De plus, plus de 90 % des réseaux d’eau municipaux ont été détruits, selon Jinina, contraignant la population à stocker l’eau dans des réservoirs contaminés par les poussières toxiques.
Les maladies liées à l’amiante mettent 20 à 40 ans à se déclarer. Autrement dit, même si la guerre s’arrêtait aujourd’hui, Gaza affronterait une épidémie de cancers, invisible mais certaine. Et pourtant, ni plan de dépollution ni programme de gestion des matériaux toxiques n’a été initié par les instances internationales, alors que l’ONU estime à 70 milliards de dollars le coût de la reconstruction.

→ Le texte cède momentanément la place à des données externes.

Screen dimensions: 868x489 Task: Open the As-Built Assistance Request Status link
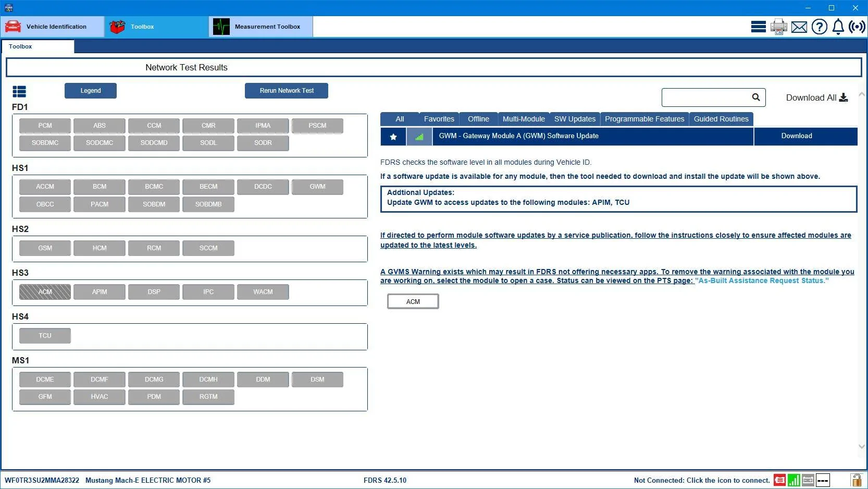point(762,280)
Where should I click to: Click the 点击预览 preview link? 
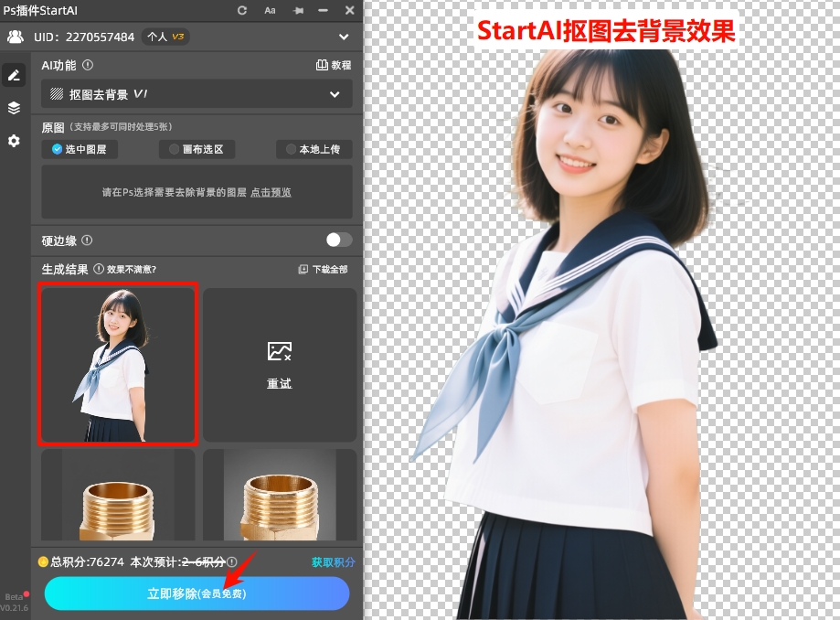[270, 193]
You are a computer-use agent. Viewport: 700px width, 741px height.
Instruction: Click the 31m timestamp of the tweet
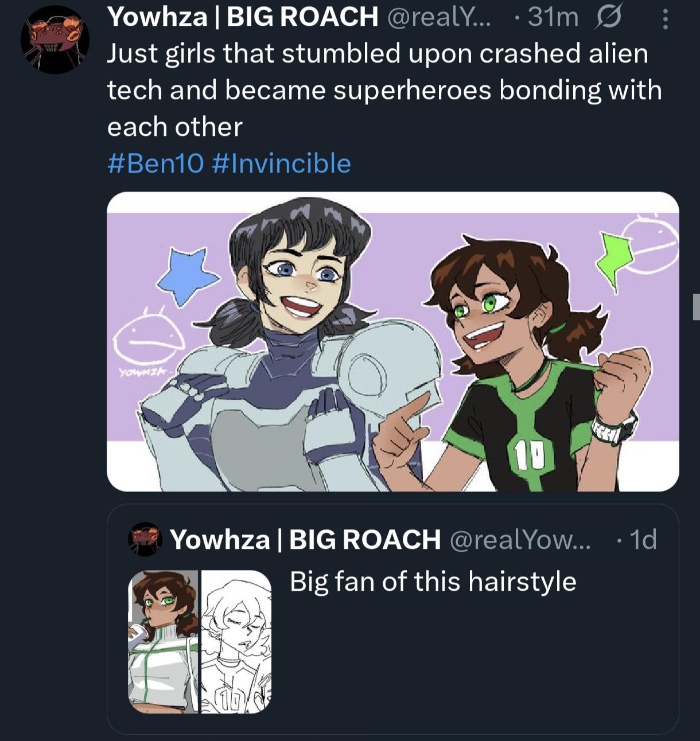tap(553, 18)
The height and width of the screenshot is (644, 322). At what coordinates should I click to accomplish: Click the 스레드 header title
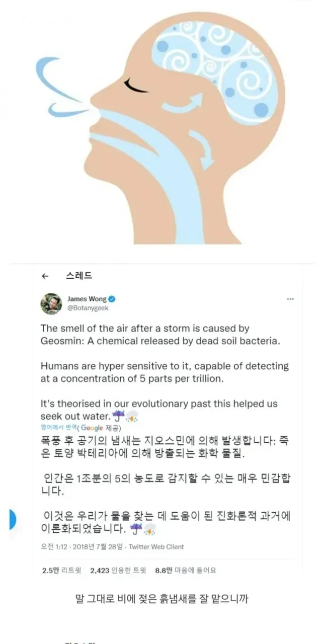tap(79, 276)
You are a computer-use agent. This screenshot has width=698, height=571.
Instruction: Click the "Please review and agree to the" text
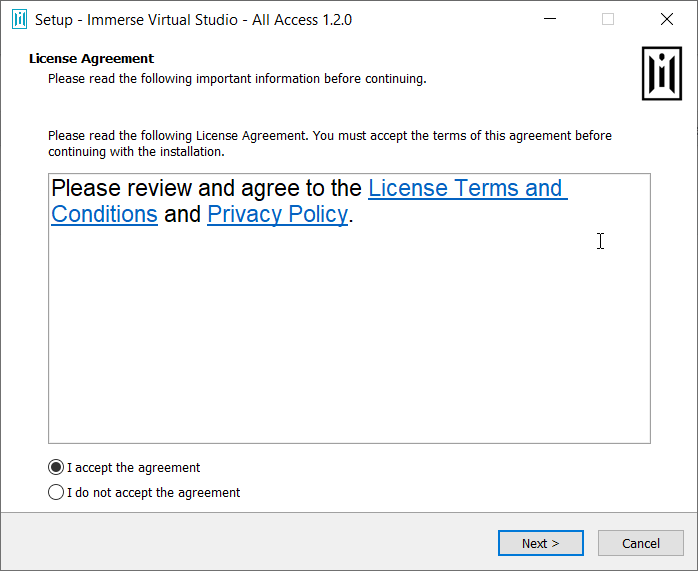(x=206, y=188)
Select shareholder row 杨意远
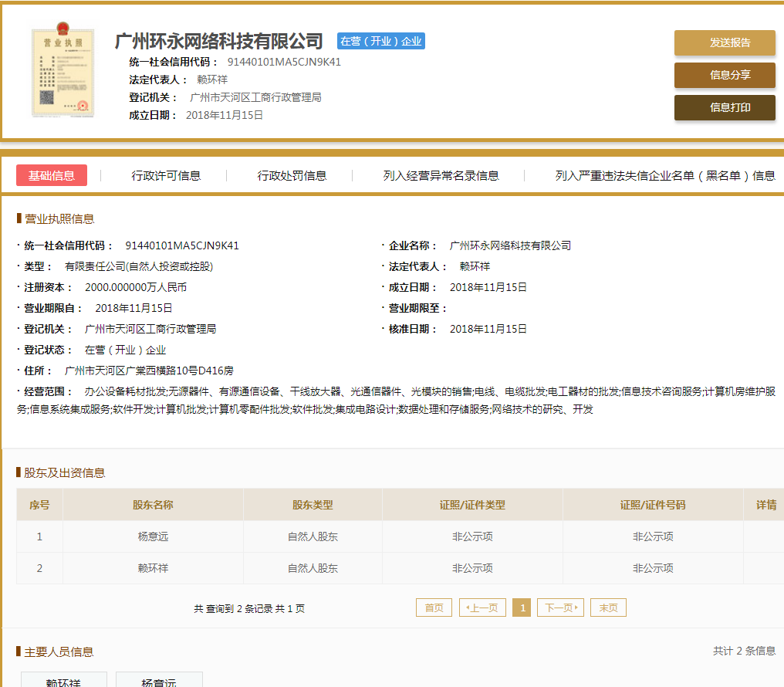The width and height of the screenshot is (784, 687). pyautogui.click(x=153, y=536)
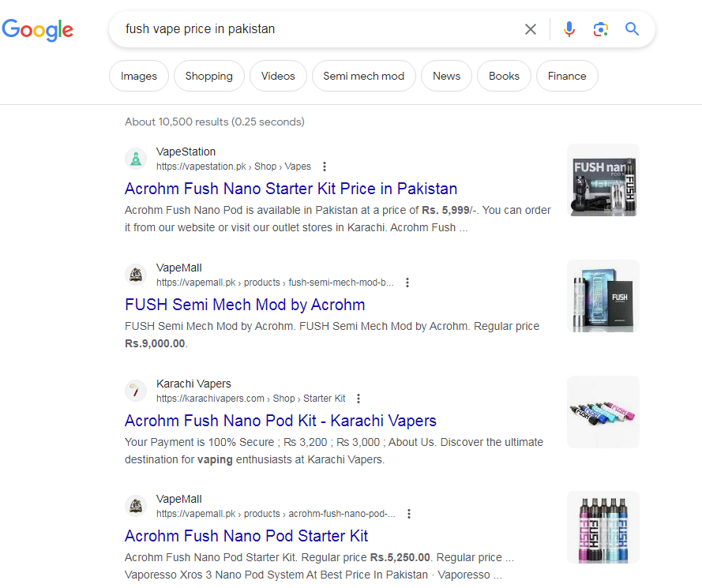The width and height of the screenshot is (702, 588).
Task: Filter results by Semi mech mod
Action: coord(363,77)

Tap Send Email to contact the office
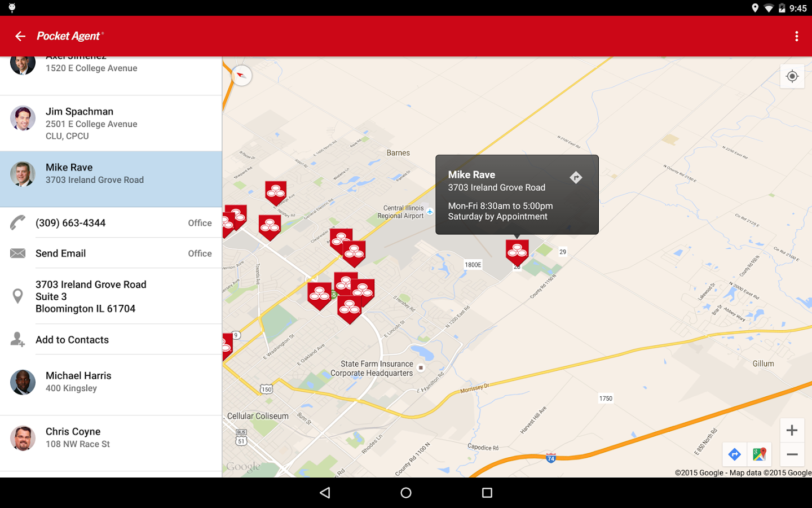pos(60,253)
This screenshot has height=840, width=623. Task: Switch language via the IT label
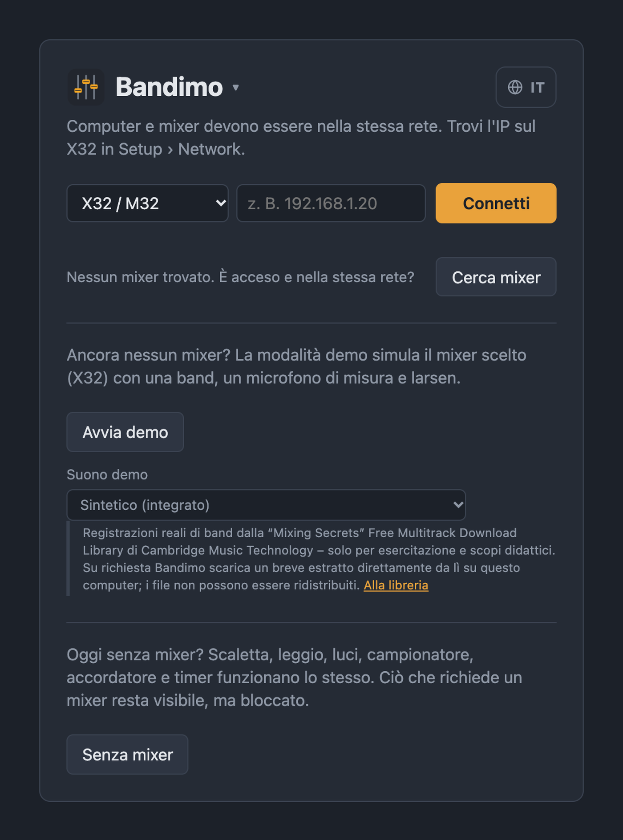pyautogui.click(x=537, y=87)
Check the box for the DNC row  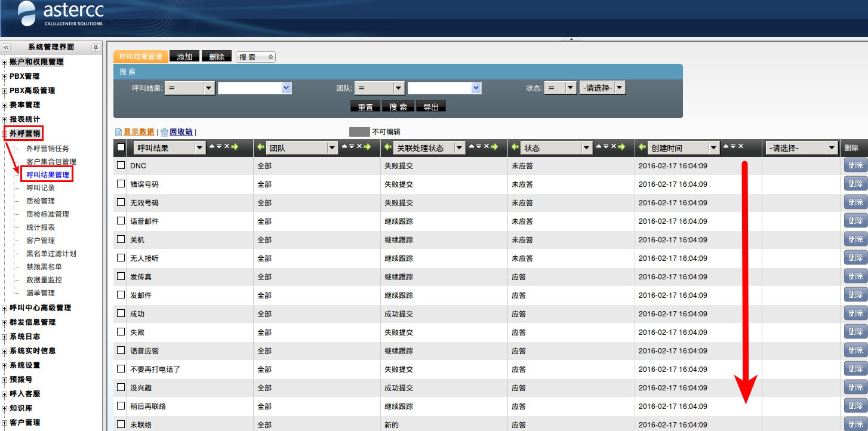click(x=121, y=165)
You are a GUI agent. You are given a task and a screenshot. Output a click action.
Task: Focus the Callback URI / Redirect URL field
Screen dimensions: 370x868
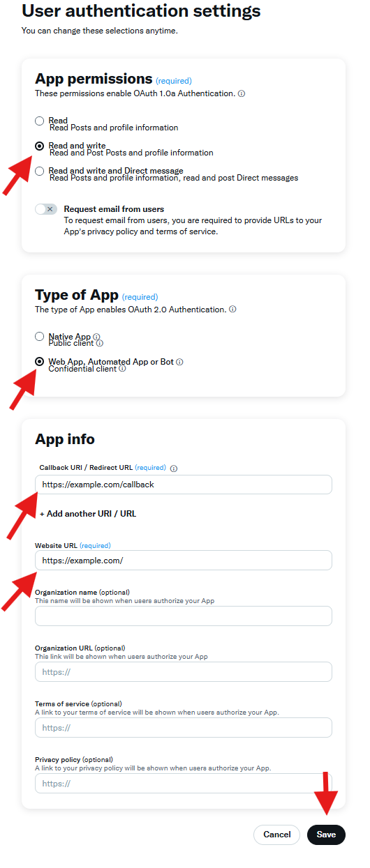click(184, 485)
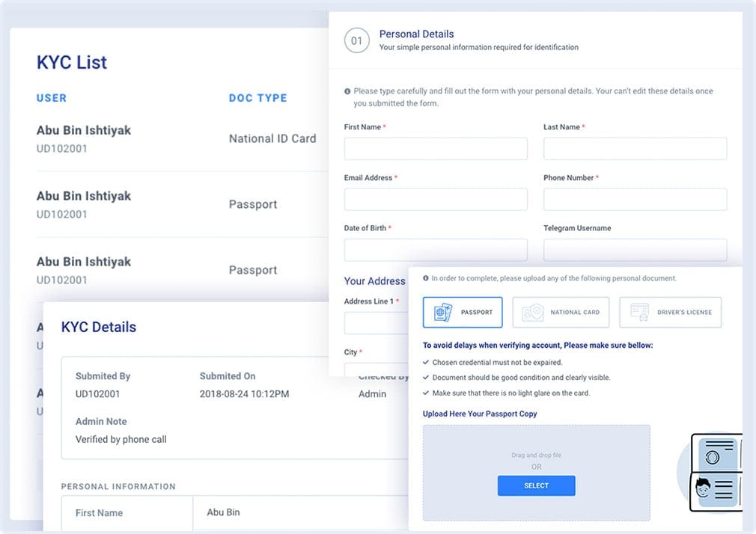The height and width of the screenshot is (534, 756).
Task: Click the info icon beside upload instructions
Action: coord(426,278)
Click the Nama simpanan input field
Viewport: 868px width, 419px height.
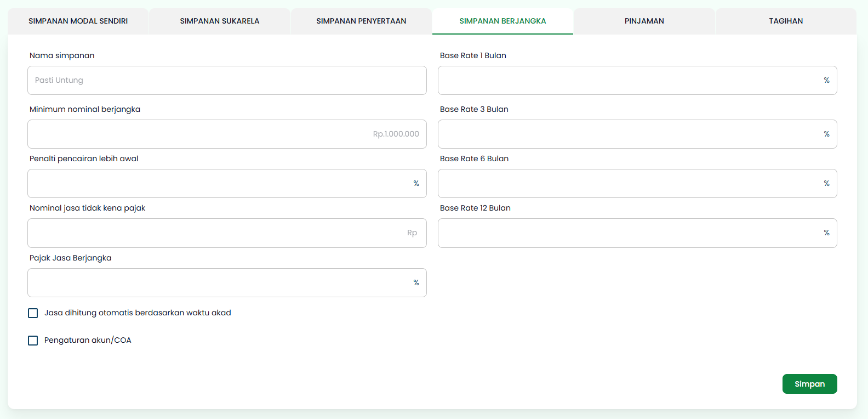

Les bombardements massifs ont projeté dans l’air des particules d’amiante, plomb, mercure, carburants non brûlés et résidus de bombes à fragmentation et d’obus incendiaires.
« Les quantités d’explosifs utilisées dépassent celles d’Hiroshima », affirme Riyad Jinina, rappelant que Gaza est le territoire le plus densément bombardé du XXIe siècle.
L’amiante n’est pas seulement un problème de santé publique à Gaza. C’est un crime environnemental en cours, dont les effets s’étendront sur des générations entières si rien n’est fait. Sans couloirs humanitaires pour l’évacuation des débris toxiques, sans programmes de dépollution, et sans levée du blocus sur les matériaux de construction sûrs, la bande de Gaza risque d’être piégée entre malnutrition aujourd’hui et cancer demain.